- [Testo mostrato]:
Editoriale: I LIMITI DEL DESIDERIO

Emanuele Profumi e Jamila M.H. Mascat        

 

MaciunasI concetti di bisogno e desiderio rinviano tradizionalmente a due distinte costellazioni del pensiero filosofico otto-novecentesco: da un lato il marxismo, storicamente incentrato sul tema dei bisogni e meno attento alle istanze del desiderio, dall’altro la psicanalisi e le teorie post-strutturaliste (di matrice francese, ma non solo), che valorizzando la centralità del desiderio hanno relegato in secondo piano la questione dei bisogni.  Nella riflessione contemporanea questa divisione parrebbe andare incontro ad un’ulteriore divaricazione. Dalla constatazione di tale divaricazione è nata l’intenzione di provare a sviluppare in questo numero di Consecutio Temporum un approfondimento congiunto delle nozioni di bisogno e desiderio, con l’obiettivo di ridefinire e riattivare le parentele possibili tra questi due termini fondamentali della filosofia politica, dell’antropologia filosofica, dell’etica e della psicanalisi.

Nella prima parte di questa introduzione la dicotomia desiderio-bisogno fungerà da filo conduttore  per esporre e opporre le traiettorie tematiche principali lungo cui si collocano alcuni dei contributi relativi alle sezioni Hegeliana e Marxiana. Nella seconda parte, invece, si proporrà di problematizzare attraverso il prisma del desiderio il valore politico del rapporto tra vita psichica e società attraverso alcuni degli articoli pubblicati nelle sezioni Freudiana e Storia delle Idee.

1. Etica dei bisogni e politica dei desideri

 Sembrerebbe che all’origine della contrapposizione dualistica tra bisogni e desideri appena illustrata si possa situare la filosofia hegeliana. Essa, infatti, è tanto filosofia del desiderio, imperniata sulla figura dell’autocoscienza desiderosa di riconoscimento – secondo la definizione fenomenologica che Robert Pippin approfondisce nel suo saggio, per l’appunto, das Selbstbewußtsein ist Begierde überhaupt  –  quanto filosofia dei bisogni attenta a individuare nel System der Bedürfnisse la matrice socio-economica fondamentale che permea la socializzazione astratta dell’universo borghese moderno.

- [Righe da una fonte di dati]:
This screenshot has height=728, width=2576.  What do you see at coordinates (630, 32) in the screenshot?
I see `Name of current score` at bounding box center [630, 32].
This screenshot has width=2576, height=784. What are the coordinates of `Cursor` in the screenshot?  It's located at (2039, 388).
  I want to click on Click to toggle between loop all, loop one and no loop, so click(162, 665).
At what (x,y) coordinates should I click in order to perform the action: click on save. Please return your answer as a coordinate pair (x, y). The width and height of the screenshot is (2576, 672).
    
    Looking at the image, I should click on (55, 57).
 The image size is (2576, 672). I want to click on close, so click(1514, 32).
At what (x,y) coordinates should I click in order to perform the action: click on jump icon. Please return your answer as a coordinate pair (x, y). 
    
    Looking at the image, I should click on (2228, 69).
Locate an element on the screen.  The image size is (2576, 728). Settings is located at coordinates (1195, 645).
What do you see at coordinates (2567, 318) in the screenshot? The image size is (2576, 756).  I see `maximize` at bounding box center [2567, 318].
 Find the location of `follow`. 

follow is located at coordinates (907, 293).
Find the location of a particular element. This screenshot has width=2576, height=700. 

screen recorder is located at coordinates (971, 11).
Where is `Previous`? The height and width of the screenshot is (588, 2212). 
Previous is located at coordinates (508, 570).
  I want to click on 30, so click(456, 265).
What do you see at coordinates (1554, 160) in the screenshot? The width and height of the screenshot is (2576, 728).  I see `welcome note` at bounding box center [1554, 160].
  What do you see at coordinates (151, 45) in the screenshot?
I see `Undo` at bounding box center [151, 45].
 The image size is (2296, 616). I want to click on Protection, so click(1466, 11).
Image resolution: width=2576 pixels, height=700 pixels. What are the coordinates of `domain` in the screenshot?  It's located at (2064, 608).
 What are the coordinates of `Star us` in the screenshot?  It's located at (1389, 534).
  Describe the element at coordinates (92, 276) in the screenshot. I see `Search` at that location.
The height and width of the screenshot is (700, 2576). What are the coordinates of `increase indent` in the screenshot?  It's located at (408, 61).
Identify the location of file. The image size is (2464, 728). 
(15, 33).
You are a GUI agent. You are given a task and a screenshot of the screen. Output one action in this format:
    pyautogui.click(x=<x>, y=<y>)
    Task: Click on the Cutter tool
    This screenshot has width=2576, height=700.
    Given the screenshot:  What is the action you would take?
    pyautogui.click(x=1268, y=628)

- [Azioni richieste]:
(1) Traduci in inglese questa frase del testo mostrato: "Nella riflessione contemporanea questa divisione parrebbe andare incontro ad un’ulteriore divaricazione."
(2) Ricopia senza modifiche le righe del materiale fornito, partendo dalla prima e arrivando fino alla riga che contiene "I want to click on Click", compresa.

- [Soluzioni dell'esercizio]:
(1) In contemporary thought, this division would seem to be heading toward a further divergence.

(2)
This screenshot has height=728, width=2576.  What do you see at coordinates (630, 32) in the screenshot?
I see `Name of current score` at bounding box center [630, 32].
This screenshot has width=2576, height=784. What are the coordinates of `Cursor` in the screenshot?  It's located at (2039, 388).
  I want to click on Click to toggle between loop all, loop one and no loop, so click(162, 665).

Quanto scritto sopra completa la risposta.